The more we drove, the more the song grew and began to organize itself into verses and a chorus. I asked Susan to find some paper and a pen and start writing down the words so that I wouldn’t forget them. I drove and Susan wrote, and by the time we reached Nashville, “Until Then” was a song.
The next day, I reluctantly shared my song with the Dabbs family, our Nashville friends, and they liked it. Over the next several months, I continued to share “Until Then” with a few people here and there, and was always pleased with the feedback I received. Jeremy Pate, a dear friend and fellow youth minister, heard the song and offered to record an instrumental track to go behind the lyrics. He and his cousin Steve Agee proceeded to do just that. They got together and recorded a guitar track and drum track. Another good friend, Randy McCoy, was running a professional recording studio in Fort Worth at the time. I shared with him my dream of getting a good recording of “Until Then” using the instrumental track provided by Jeremy and Steve. Randy offered to help.
On Thursday evening, December 2, 2004, I met Randy at the recording studio. Jeremy and my son Justin were with me. The first step was to record my vocals on top of the instrumental track, often re-recording a single phrase several times to get it just right. It was a fascinating process.
After the lead vocals were recorded, Jeremy and Justin each took their turn at the microphone, Jeremy singing high harmonies and Justin singing low harmonies. To have Jeremy help with the vocals, after having already contributed enormously to the project by providing the instrumental track, was very special. To have Justin be such an integral part of this project commemorating the life of his beloved big sister was meaningful beyond description.
Click the graphic below to listen to my song, “Until Then”.
Ever since I wrote “Until Then”, I have had this really big dream of someday having it recorded by a well-known country artist (ideally a male singer who is a very wholesome family man). I have no idea how to make that happen, but it continues to be a dream, for two reasons:
- Music is powerful and therapeutic. When Ashley was going through her cancer battle, and when she died, and even to this day, there have been a handful of songs that have served as a source of strength for me and for my family. Music has the power to soothe the soul, to invoke reflection and soul-searching, and even to bring a sense of calm and peace. It is a crucial and fundamental element to life itself.Knowing how therapeutic music has been for me, it is my hope that “Until Then” can provide that same sense of connection and healing for others who are traveling their own grief journey. Obviously, the more exposure the song gets, the better chance it has of helping other people. Having a well-known artist record the song would certainly get it in front of exponentially more people than I could ever hope to do on my own. So this is my “altruistic” reason for wanting to have “Until Then” recorded by a well-known artist. I want it to help people.

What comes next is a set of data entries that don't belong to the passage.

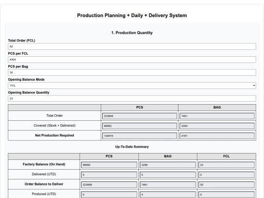Click the Total Order (FCL) input field
Viewport: 264px width, 198px height.
pos(132,46)
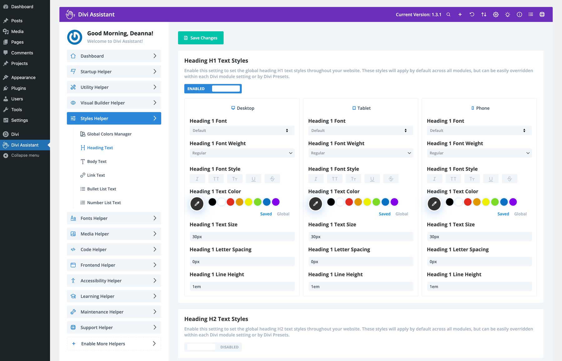Open the Tablet Heading 1 Font Weight dropdown

pos(360,153)
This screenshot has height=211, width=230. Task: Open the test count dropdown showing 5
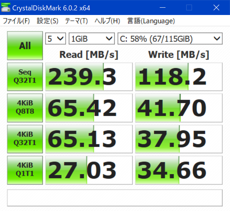(x=56, y=38)

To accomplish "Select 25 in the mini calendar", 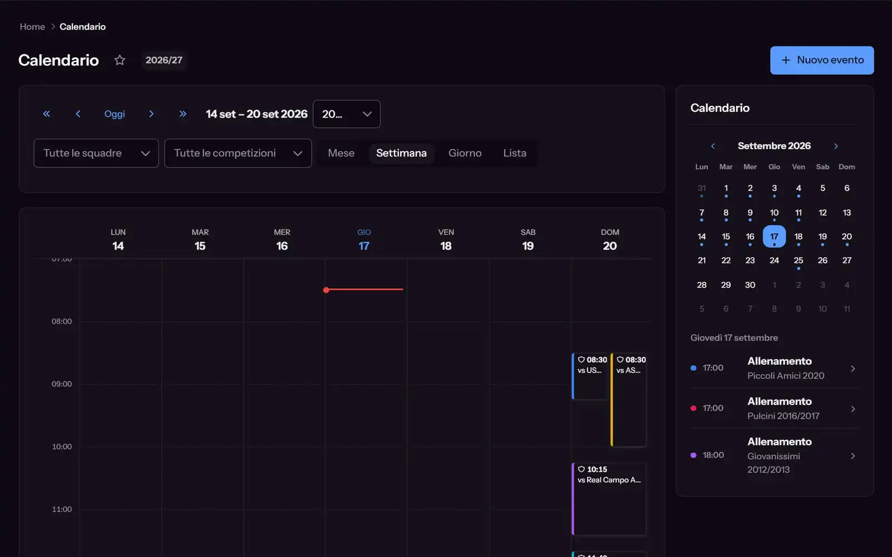I will 798,261.
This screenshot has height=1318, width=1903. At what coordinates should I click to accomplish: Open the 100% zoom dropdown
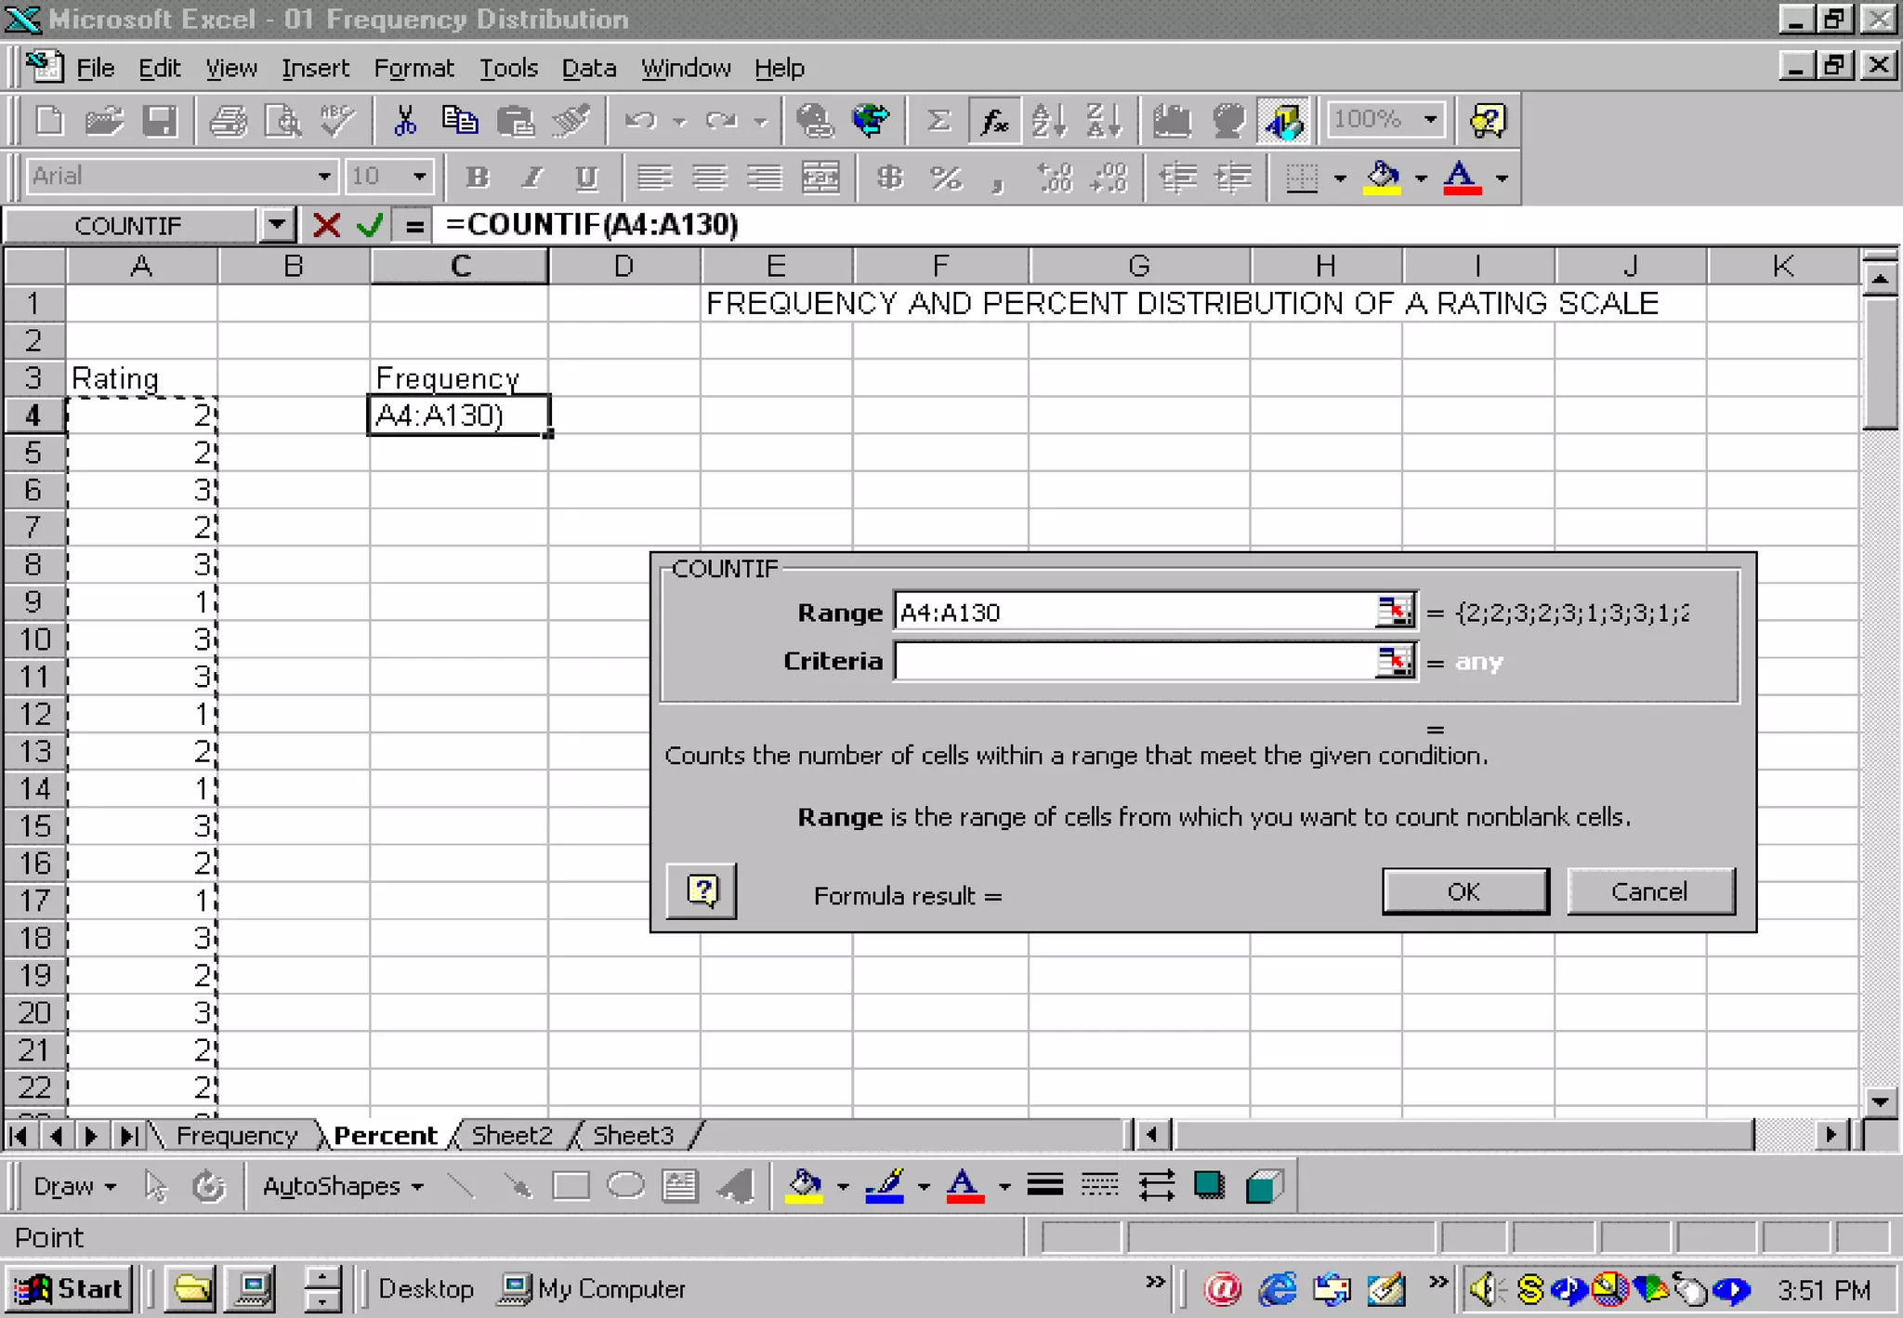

- I also have a more selfish reason for wanting my song to reach lots of people. It would simply be one more way for me to keep Ashley’s memory alive. As I wrote in a previous blog post:
For those families who are left with empty arms and broken hearts, one of their greatest fears is that the world will forget that their precious child was here. I know, because I am one of those broken-hearted Daddies. There is a burning desire deep in my soul to keep Ashley’s memory alive. I cannot explain it to those who have not walked my path. Nor will I apologize for it to those who do not understand. Ashley, quite simply, is worth remembering.
This burning desire has been a big part of the motivation behind my keeping Ashley’s memorial website up and running, even eight years after her death. It is one of the reasons I started this blog. And it is one of the reasons that I dream of having “Until Then” make it big in the world of music. The more people who hear it, the more people will know about my Ashley.